Beim „Kundenabgleich“ (Customer Match) laden Sie Kontaktdaten Ihrer Kunden im Ads-Account hoch, sodass sie Ihnen als weitere Zielgruppe zur Ausrichtung zur Verfügung stehen. Bei ausreichend großer Datenmenge können hier sehr spannende Kampagnen konzipiert werden: So können Sie etwa ehemaligen Kunden neue Produktupgrades präsentieren. Selbstverständlich sollten Sie eine entsprechende Erlaubnis Ihrer Kunden eingeholt haben.

Auch die Besucher Ihrer Website können Sie über alle Möglichkeiten, die Ihnen das „Remarketing“ anbietet, gezielt mit Videobotschaften ansprechen: beispielsweise diejenigen Besucher, die Produkte in den Warenkorb gelegt, aber noch nicht gekauft haben.

Und abschließend sei auf die „ähnlichen Zielgruppen“ (Similar Audiences) hingewiesen. Hierbei werden mithilfe von maschinellem Lernen potenzielle Kunden angesprochen, die den bereits erfassten Nutzern beim Remarketing oder beim Kundenabgleich ähnlich sind. So können Sie beispielsweise eine Zielgruppe erstellen, die Ihren bisherigen Käufern ähnelt und damit natürlich für Ihre Werbebotschaften äußerst erfolgversprechend ist.

Anzeigenformate Aktion

Wiederum bieten Ihnen die überspringbaren In-Stream-Anzeigen das passende Format: diesmal als „TrueView for Action“. Dabei können einige Features hinzugefügt werden: auffällige Schaltflächen mit einem knappen, bis zu zehn Zeichen langen Call-to-Action, Overlays mit Anzeigentiteln, Abspanne und bis zu vier Sitelinks (siehe Abbildung 05: TrueView-for-Action-Anzeige).

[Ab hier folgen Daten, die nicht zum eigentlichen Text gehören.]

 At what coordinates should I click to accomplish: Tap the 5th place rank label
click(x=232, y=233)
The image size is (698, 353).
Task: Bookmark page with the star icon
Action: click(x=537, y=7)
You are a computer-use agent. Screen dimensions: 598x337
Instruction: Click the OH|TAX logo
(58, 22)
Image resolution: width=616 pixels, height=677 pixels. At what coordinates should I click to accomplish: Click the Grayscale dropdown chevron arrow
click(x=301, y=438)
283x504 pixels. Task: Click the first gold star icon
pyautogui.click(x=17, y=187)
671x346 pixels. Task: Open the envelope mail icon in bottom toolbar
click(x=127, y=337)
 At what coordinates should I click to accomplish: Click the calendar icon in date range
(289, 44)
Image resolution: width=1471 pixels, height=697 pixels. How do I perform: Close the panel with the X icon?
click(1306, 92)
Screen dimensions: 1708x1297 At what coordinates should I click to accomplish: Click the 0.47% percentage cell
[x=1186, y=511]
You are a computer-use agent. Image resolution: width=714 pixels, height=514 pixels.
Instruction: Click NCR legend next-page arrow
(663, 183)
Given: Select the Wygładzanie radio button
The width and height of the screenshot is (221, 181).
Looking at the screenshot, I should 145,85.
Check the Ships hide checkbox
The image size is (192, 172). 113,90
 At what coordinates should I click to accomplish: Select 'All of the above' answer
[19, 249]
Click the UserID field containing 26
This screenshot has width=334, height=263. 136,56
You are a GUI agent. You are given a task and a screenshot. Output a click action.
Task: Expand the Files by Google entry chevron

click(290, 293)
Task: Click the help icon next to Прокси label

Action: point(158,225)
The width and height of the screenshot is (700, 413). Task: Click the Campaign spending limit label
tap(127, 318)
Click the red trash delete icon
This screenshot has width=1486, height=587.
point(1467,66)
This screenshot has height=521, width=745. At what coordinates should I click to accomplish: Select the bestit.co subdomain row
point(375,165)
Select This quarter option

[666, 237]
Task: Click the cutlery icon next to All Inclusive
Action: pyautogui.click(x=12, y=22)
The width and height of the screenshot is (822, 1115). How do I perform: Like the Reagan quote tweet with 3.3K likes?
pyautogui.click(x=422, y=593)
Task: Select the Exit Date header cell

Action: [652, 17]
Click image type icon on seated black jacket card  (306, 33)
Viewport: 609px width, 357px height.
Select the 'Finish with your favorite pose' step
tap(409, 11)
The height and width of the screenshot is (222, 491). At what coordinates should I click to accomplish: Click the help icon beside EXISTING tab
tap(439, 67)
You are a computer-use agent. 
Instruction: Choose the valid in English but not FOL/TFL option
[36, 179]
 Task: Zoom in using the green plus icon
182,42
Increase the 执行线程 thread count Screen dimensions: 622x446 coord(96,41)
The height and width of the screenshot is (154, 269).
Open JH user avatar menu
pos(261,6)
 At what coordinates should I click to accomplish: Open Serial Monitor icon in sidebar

Durch all dies werden Nutzer zum Klick und damit zum Besuch der Website animiert und können in Folge die ersehnte Conversion tätigen. Als Gebotsstrategien stehen dann auch nur „Ziel-CPA“ und „Conversions maximieren“ zur Auswahl.

Kennzahlen Aktion

Folgerichtig sind die Kennzahlen, nach denen Sie den Erfolg einer auf Conversions ausgerichteten Videokampagne messen, dann auch „Conversions“ in Form von Sales oder Leads. Zudem kann erfasst werden, ob die Kaufabsicht der Nutzer bei Ihrem Unternehmen gestiegen ist.

Fazit

Videokampagnen bedienen mit den Phasen Kaufbereitschaft und Aktion im Kaufprozess mittlerweile auch die Schritte nach der Bekanntheit. Dafür ist es jedoch nötig, sich vorab über die tatsächlichen Ziele klar zu sein und geeignete Kennzahlen für eine Beurteilung festzulegen. Auf dieser Grundlage stehen dann spezielle Anzeigenformate und -variationen sowie zahlreiche Zielgruppen zur Verfügung, um eine erfolgversprechende Videokampagne aufsetzen zu können.